Find and copy the lines in the records beneath this task that contain the word "agent".

┌─ DATASET RECORDS

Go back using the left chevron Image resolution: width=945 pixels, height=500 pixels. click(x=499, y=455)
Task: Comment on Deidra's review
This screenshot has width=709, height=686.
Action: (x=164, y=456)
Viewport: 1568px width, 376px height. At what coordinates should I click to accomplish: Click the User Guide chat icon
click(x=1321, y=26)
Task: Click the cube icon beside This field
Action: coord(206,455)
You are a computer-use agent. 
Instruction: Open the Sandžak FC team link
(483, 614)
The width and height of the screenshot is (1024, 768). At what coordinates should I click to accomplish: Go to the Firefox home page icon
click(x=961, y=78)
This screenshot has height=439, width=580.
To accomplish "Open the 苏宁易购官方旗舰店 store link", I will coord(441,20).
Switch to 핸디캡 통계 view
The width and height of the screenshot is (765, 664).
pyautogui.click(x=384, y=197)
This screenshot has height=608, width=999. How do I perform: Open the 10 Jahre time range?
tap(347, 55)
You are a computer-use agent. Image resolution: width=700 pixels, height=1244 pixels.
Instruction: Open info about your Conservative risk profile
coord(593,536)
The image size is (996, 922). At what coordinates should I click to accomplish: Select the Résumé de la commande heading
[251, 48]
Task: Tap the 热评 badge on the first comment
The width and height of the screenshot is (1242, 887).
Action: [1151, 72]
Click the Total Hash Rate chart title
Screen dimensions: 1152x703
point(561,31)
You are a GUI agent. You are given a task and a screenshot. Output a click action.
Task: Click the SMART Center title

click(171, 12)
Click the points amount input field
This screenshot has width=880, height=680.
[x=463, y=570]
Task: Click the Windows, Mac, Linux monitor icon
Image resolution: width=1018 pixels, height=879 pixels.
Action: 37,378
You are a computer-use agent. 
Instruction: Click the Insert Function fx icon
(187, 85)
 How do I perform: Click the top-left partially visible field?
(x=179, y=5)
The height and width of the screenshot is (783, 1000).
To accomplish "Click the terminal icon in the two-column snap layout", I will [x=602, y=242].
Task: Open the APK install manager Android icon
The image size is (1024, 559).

└─

### ANSWER TO THE EXERCISE:
You are a computer-use agent. 
You are a computer-use agent. Image resolution: width=700 pixels, height=1244 pixels.
You are a GUI agent. You are given a task and a screenshot. Output a click action.
You are a computer-use agent. 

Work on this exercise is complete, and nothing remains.